* [引用文]
多機能タンパク質であるラクトフェリンの玉不足が長期化する様相を呈している。
近年急増したアジア市場の育児粉乳向けや健康食品、ヨーグルト向けへの手当てがその理由のひとつ。中国のラクトフェリンの品質規格が厳しいこともあり、高含量のものを中心に玉繰りが悪化し、さらに米国大手育児粉乳メーカーからの引合いなどの情報から、国内外で需給がひっ迫する状況に陥っている。
直近の国際相場は平穏時の2~3倍以上と“お断り”に近い価格となっているものの、中国からの引合いは引き続き旺盛。対応が後手に回った国内市場は割を食うかたちとなり、新規のみならず、既存の顧客へも手当てもままならない状態が続いている。中国以上の引合いが予想される米国からの新規需要がカギを握っており、こうした状況が2020年以降も続くとの声が上がっている。

* [保存された項目]
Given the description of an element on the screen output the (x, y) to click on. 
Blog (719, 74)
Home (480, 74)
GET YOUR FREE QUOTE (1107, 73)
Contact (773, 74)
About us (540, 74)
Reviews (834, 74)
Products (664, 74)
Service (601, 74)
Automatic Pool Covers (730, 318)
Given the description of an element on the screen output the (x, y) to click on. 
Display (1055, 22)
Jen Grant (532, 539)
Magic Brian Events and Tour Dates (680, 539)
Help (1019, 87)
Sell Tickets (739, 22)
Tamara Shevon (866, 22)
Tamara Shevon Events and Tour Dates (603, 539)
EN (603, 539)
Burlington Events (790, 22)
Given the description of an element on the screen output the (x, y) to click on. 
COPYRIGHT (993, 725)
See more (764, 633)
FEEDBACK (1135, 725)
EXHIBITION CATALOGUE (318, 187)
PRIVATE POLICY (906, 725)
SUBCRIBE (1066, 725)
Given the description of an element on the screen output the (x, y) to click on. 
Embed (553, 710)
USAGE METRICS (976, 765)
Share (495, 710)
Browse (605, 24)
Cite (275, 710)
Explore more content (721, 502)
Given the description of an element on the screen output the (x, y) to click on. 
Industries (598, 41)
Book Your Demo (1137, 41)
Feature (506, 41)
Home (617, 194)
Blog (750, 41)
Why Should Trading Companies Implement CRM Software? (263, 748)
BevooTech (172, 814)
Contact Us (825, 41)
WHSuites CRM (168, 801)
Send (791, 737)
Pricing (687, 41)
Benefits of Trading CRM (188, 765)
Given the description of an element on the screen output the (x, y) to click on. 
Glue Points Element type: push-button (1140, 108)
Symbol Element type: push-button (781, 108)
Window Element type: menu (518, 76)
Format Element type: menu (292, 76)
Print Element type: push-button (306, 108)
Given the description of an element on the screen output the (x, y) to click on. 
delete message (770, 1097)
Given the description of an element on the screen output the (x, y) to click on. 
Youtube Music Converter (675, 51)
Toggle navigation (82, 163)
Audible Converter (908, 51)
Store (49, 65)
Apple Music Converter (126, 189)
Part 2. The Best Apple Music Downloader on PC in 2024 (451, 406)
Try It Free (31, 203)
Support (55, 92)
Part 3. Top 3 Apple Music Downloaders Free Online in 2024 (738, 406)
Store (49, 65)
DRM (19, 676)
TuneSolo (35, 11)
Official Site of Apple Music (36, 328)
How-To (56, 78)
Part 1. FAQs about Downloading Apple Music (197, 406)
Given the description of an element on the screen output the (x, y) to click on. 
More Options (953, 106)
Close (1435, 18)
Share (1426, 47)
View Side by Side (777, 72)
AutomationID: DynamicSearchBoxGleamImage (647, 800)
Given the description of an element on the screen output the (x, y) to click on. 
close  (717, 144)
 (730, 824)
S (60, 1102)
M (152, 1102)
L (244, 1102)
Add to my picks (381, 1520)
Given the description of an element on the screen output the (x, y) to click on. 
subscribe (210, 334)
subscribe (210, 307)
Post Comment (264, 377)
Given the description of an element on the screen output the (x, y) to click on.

* [作業の目的]
上の引用文を、一字も変えずに全文引用してください。

* [作業の結果]
多機能タンパク質であるラクトフェリンの玉不足が長期化する様相を呈している。
近年急増したアジア市場の育児粉乳向けや健康食品、ヨーグルト向けへの手当てがその理由のひとつ。中国のラクトフェリンの品質規格が厳しいこともあり、高含量のものを中心に玉繰りが悪化し、さらに米国大手育児粉乳メーカーからの引合いなどの情報から、国内外で需給がひっ迫する状況に陥っている。
直近の国際相場は平穏時の2~3倍以上と“お断り”に近い価格となっているものの、中国からの引合いは引き続き旺盛。対応が後手に回った国内市場は割を食うかたちとなり、新規のみならず、既存の顧客へも手当てもままならない状態が続いている。中国以上の引合いが予想される米国からの新規需要がカギを握っており、こうした状況が2020年以降も続くとの声が上がっている。